▶ [Work item]:
Copy every record that appears below, exactly as it stands.

▶ [Information supplied]:
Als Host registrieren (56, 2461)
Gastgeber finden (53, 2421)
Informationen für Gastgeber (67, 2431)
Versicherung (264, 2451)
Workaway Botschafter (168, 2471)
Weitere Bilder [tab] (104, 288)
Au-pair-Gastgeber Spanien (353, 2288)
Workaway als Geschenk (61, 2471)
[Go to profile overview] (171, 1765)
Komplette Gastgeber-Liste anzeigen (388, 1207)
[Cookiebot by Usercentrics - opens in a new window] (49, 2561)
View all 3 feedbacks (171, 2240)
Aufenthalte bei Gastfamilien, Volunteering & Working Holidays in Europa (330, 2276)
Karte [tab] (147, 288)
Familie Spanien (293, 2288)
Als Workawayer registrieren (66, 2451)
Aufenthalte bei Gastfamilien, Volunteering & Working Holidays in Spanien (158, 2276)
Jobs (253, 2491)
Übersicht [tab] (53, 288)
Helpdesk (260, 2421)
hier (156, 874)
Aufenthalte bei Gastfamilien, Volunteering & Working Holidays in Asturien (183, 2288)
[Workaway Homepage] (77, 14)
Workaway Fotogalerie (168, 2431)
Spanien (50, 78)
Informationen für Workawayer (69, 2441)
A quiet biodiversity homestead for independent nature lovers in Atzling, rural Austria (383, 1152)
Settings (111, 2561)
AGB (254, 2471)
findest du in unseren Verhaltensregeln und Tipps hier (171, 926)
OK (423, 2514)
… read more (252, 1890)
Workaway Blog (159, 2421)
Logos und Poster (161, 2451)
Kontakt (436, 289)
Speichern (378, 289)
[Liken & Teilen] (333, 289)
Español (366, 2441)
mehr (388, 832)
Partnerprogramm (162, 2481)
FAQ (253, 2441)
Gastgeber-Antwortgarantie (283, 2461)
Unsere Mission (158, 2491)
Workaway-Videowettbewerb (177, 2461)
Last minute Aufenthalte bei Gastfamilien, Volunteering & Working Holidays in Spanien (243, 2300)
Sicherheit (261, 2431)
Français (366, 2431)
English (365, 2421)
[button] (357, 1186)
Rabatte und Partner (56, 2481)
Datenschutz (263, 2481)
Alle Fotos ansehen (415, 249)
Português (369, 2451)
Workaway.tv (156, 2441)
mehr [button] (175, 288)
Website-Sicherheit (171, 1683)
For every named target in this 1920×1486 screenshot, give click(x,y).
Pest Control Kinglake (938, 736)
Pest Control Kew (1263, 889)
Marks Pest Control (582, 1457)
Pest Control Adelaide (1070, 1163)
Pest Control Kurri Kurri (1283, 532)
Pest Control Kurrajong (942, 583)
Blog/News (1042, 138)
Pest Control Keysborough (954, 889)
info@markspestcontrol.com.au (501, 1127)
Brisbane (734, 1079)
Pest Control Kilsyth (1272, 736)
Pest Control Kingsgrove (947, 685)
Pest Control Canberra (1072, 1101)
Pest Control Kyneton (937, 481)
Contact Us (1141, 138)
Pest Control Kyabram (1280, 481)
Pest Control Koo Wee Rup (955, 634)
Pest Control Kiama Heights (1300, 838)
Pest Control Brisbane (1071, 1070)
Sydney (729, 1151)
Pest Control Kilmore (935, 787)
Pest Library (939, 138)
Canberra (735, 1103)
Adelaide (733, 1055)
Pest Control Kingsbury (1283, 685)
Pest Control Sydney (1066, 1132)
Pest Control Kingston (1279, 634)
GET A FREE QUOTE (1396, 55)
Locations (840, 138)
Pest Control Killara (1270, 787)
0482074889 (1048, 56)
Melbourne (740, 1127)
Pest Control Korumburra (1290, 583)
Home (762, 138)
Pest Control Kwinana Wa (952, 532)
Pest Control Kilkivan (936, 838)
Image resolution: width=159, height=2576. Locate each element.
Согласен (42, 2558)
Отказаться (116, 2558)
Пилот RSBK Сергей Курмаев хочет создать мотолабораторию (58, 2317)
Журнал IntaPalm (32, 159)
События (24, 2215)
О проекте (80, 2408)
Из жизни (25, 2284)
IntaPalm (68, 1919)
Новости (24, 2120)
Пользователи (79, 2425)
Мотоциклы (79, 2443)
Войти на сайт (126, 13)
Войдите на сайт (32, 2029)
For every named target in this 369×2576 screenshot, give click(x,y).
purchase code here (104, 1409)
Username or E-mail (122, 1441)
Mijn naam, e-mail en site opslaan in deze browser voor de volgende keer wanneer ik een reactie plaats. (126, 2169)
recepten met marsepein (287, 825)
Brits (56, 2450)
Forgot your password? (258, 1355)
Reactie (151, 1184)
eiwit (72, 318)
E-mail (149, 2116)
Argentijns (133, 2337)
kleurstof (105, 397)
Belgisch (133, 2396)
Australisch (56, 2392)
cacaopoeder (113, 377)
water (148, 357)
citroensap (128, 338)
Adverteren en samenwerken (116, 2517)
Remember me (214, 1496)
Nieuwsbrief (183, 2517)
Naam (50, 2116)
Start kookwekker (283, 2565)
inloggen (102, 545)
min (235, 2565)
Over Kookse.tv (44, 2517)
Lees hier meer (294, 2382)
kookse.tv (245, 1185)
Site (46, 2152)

▶ [Exercise result]:
Als Host registrieren (56, 2461)
Gastgeber finden (53, 2421)
Informationen für Gastgeber (67, 2431)
Versicherung (264, 2451)
Workaway Botschafter (168, 2471)
Weitere Bilder [tab] (104, 288)
Au-pair-Gastgeber Spanien (353, 2288)
Workaway als Geschenk (61, 2471)
[Go to profile overview] (171, 1765)
Komplette Gastgeber-Liste anzeigen (388, 1207)
[Cookiebot by Usercentrics - opens in a new window] (49, 2561)
View all 3 feedbacks (171, 2240)
Aufenthalte bei Gastfamilien, Volunteering & Working Holidays in Europa (330, 2276)
Karte [tab] (147, 288)
Familie Spanien (293, 2288)
Als Workawayer registrieren (66, 2451)
Aufenthalte bei Gastfamilien, Volunteering & Working Holidays in Spanien (158, 2276)
Jobs (253, 2491)
Übersicht [tab] (53, 288)
Helpdesk (260, 2421)
hier (156, 874)
Aufenthalte bei Gastfamilien, Volunteering & Working Holidays in Asturien (183, 2288)
[Workaway Homepage] (77, 14)
Workaway Fotogalerie (168, 2431)
Spanien (50, 78)
Informationen für Workawayer (69, 2441)
A quiet biodiversity homestead for independent nature lovers in Atzling, rural Austria (383, 1152)
Settings (111, 2561)
AGB (254, 2471)
findest du in unseren Verhaltensregeln und Tipps hier (171, 926)
OK (423, 2514)
… read more (252, 1890)
Workaway Blog (159, 2421)
Logos und Poster (161, 2451)
Kontakt (436, 289)
Speichern (378, 289)
[Liken & Teilen] (333, 289)
Español (366, 2441)
mehr (388, 832)
Partnerprogramm (162, 2481)
FAQ (253, 2441)
Gastgeber-Antwortgarantie (283, 2461)
Unsere Mission (158, 2491)
Workaway-Videowettbewerb (177, 2461)
Last minute Aufenthalte bei Gastfamilien, Volunteering & Working Holidays in Spanien (243, 2300)
Sicherheit (261, 2431)
Français (366, 2431)
English (365, 2421)
[button] (357, 1186)
Rabatte und Partner (56, 2481)
Datenschutz (263, 2481)
Alle Fotos ansehen (415, 249)
Português (369, 2451)
Workaway.tv (156, 2441)
mehr [button] (175, 288)
Website-Sicherheit (171, 1683)
For every named target in this 1920×1486 screenshot, give click(x,y).
Pest Control Kinglake (938, 736)
Pest Control Kew (1263, 889)
Marks Pest Control (582, 1457)
Pest Control Adelaide (1070, 1163)
Pest Control Kurri Kurri (1283, 532)
Pest Control Kurrajong (942, 583)
Blog/News (1042, 138)
Pest Control Keysborough (954, 889)
info@markspestcontrol.com.au (501, 1127)
Brisbane (734, 1079)
Pest Control Kilsyth (1272, 736)
Pest Control Kingsgrove (947, 685)
Pest Control Canberra (1072, 1101)
Pest Control Kyneton (937, 481)
Contact Us (1141, 138)
Pest Control Kyabram (1280, 481)
Pest Control Koo Wee Rup (955, 634)
Pest Control Kiama Heights (1300, 838)
Pest Control Brisbane (1071, 1070)
Sydney (729, 1151)
Pest Control Kilmore (935, 787)
Pest Library (939, 138)
Canberra (735, 1103)
Adelaide (733, 1055)
Pest Control Kingsbury (1283, 685)
Pest Control Sydney (1066, 1132)
Pest Control Kingston (1279, 634)
GET A FREE QUOTE (1396, 55)
Locations (840, 138)
Pest Control Killara (1270, 787)
0482074889 (1048, 56)
Melbourne (740, 1127)
Pest Control Korumburra (1290, 583)
Home (762, 138)
Pest Control Kwinana Wa (952, 532)
Pest Control Kilkivan (936, 838)
Image resolution: width=159, height=2576. Locate each element.
Согласен (42, 2558)
Отказаться (116, 2558)
Пилот RSBK Сергей Курмаев хочет создать мотолабораторию (58, 2317)
Журнал IntaPalm (32, 159)
События (24, 2215)
О проекте (80, 2408)
Из жизни (25, 2284)
IntaPalm (68, 1919)
Новости (24, 2120)
Пользователи (79, 2425)
Мотоциклы (79, 2443)
Войти на сайт (126, 13)
Войдите на сайт (32, 2029)
For every named target in this 369×2576 screenshot, give click(x,y).
purchase code here (104, 1409)
Username or E-mail (122, 1441)
Mijn naam, e-mail en site opslaan in deze browser voor de volgende keer wanneer ik een reactie plaats. (126, 2169)
recepten met marsepein (287, 825)
Brits (56, 2450)
Forgot your password? (258, 1355)
Reactie (151, 1184)
eiwit (72, 318)
E-mail (149, 2116)
Argentijns (133, 2337)
kleurstof (105, 397)
Belgisch (133, 2396)
Australisch (56, 2392)
cacaopoeder (113, 377)
water (148, 357)
citroensap (128, 338)
Adverteren en samenwerken (116, 2517)
Remember me (214, 1496)
Nieuwsbrief (183, 2517)
Naam (50, 2116)
Start kookwekker (283, 2565)
inloggen (102, 545)
min (235, 2565)
Over Kookse.tv (44, 2517)
Lees hier meer (294, 2382)
kookse.tv (245, 1185)
Site (46, 2152)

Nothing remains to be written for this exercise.